地味な仕事、と言われカチンと来たけれど喧嘩に乗ったら負けだと思って緊張しながらも一息吸って静かに返事をする。 
落ち着いて。

「何か、ご用、だったんでしょうか。開館時間は、終わってます。」
「・・本当に可愛げのない女だな。あの妹とは大違いだ。少しは妹を見習え。」

苛立ちを隠すこともなくイザークはそう吐き捨てると、カウンターにドサッと本を置いた。どうやら本を返しに来たらしい。その後も何かしないか警戒していたが、フンッと鼻を鳴らすとアッサリ背を向けて帰って行った。

時間外に来たくせにとは思ったけれど、何事もなくてホッとしたアリシアだった。



「何もなくて良かったわ。あの王子、私に生徒会長選で負けて相当悔しがってるって噂だから。変に絡まれないよう1人になってはダメよ。」

ランチを食べながら、ヴァイオレットはそうアドバイスをした。

わかったわと頷きつつも、ヨハネス先生の体調があまり良くないから暫くは1人になるかもしれないことが頭をよぎる。
けど、あんな時間にもう来ないわよねとどこかタカを括っていた。




「なんだ、またお前か。図書館はこんな女しか働き手がいないとはとんだ人材不足だな。」

カウンターの書類作業から顔を上げると、またイザークだった。
アリシアはイザークの言葉にムッとしたが、ぎりぎりだけどまだ開館時間だったので型通りの対応をした。
 
「今日はどういったご用でしょうか。」 
「ここに書いてある本を今すぐ全部持って来い。」

そう言って数枚のメモをカウンターにパラリと落とした。本当に失礼だわと思いながらメモを拾って見ると小さなメモにびっしり書名が書き連ねられている。
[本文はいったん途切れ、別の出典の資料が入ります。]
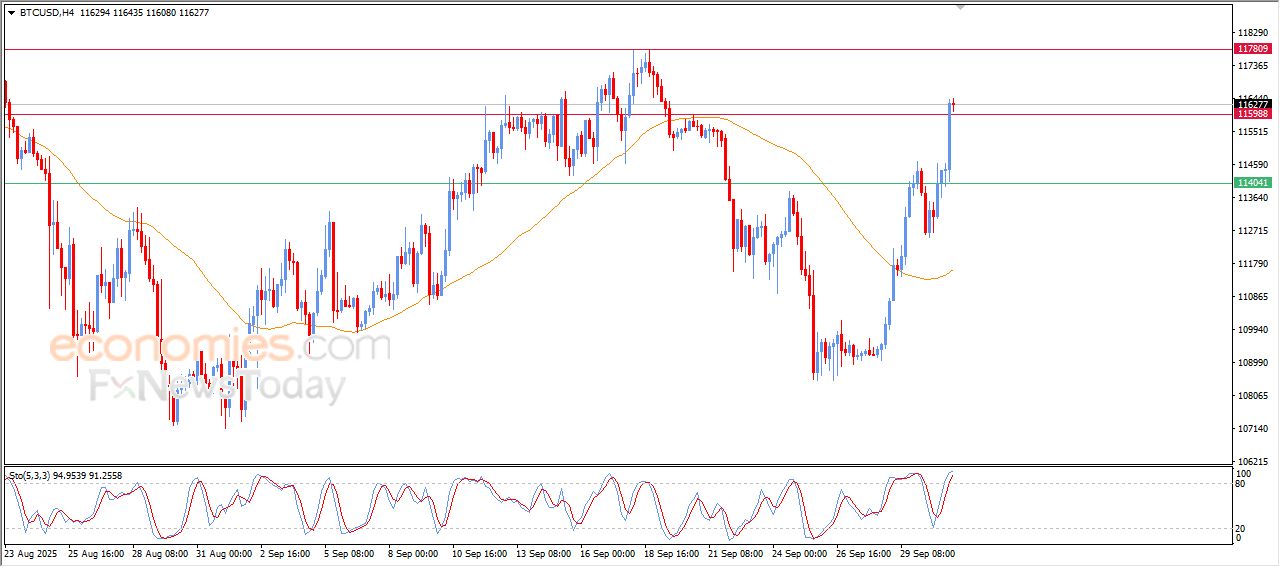Click the 110865 price scale label
Screen dimensions: 1280x567
pos(1252,297)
「1、2・・・20冊。1人で借りることが出来るのは一度に5冊までです。この中から今日借りる分を選んで貰えますか?」

アリシアは規定に則りイザークに説明したが、イザークはそれを聞いた途端怒り出した。

「なんだと?俺はここに書いてあるもの全てだと言ったのだ。この国の王子である俺の言葉が聞けぬというのか!!」

バンッとカウンターに手を付く音がした。
そのあまりな態度にアリシアは型通りの対応で済まそうと思っていたのにとうとう言ってしまった。